Now start building it, with one hand on a good reference, and the other hand
on the Google search page.

It'll be terrible code, but you'll be learning as you go. By the time you've
built that program to your satisfaction, you'll have learned a lot.

So much so, that you will _want_ to throw that first piece of crap programming
away and to rewrite it properly.

------
juaniux
If you want something practical that you can get a job with I highly suggest
Fee Code Camp they offer various certifications including JavaScript
programming language:
[https://www.freecodecamp.org/](https://www.freecodecamp.org/)

If you just want to learn programming I suggest Python as a starting language,
there are ton's of resources and YouTube videos on the subject. Just look for
a tutorial that works for you and start there.

Biggest point, don't just read about it, type our the examples, run them. Code
here, code there, code in your sleep, the only way you'll learn is by doing.
Specially by running into problems.

I have 20+ yrs of dev experience and I still have my google page up to lookup
errors, examples, and references.

------
carapace
Those are two different questions.

> What would you suggest to a newbie getting his feet weight into programming?

Learn assembly.

(Something tidy like the AVR chip used in Arduinos: ATMega328P
microcontroller, or the PIC.)

Then learn a little about C _and the asm that it compiles into_. (Again, don't
try to learn e.g. x86. It's a monster. Most C compilers can target AVR or
PIC.)

If you start at the bottom and go _up_ you'll do fine.

Do NOT start with e.g. Javascript or PHP or even Ruby or Python, it'll wreck
you.

> How did you master a programming language?
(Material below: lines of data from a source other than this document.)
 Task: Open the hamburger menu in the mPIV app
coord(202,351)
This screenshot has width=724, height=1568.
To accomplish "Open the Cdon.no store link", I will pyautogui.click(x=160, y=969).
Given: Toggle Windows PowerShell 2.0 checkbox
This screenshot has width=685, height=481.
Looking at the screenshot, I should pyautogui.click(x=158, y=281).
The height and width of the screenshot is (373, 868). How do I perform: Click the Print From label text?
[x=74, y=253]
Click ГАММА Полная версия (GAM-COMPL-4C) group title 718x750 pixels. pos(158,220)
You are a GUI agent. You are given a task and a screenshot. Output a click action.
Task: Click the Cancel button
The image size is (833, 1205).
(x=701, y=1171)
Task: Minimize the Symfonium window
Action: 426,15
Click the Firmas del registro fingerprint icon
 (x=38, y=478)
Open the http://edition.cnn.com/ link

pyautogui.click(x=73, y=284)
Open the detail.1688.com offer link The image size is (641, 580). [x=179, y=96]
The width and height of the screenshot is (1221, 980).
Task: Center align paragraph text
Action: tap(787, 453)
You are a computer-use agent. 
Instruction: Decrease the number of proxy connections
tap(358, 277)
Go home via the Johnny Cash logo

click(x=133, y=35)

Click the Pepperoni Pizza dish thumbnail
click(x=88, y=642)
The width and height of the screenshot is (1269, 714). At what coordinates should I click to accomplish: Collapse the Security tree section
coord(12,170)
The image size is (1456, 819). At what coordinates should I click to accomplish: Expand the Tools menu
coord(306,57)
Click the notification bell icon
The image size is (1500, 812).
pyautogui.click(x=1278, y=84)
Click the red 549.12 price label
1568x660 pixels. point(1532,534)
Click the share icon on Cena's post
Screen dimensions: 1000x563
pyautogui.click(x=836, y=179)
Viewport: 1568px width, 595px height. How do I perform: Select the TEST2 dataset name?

Someone once said to Yoyo Ma, "I'd give my life to play like you do." To which
he replied, "I did."

"Do it every day."

------
simonblack
For the 'feet wet' question:

Some people have suggested assembly. That would be a good idea if we were
still back in the simpler, less complex, 8-bit era of the Z80 or 6502 CPUs.

In today's world, I'd go for the "high-level assembly language" or in proper
terminology, the C programming language.

To learn that, I'd buy the book of the same name: "The C Programming Language"
by Kernighan and Ritchie.

Then follow the procedure laid out in my other comment.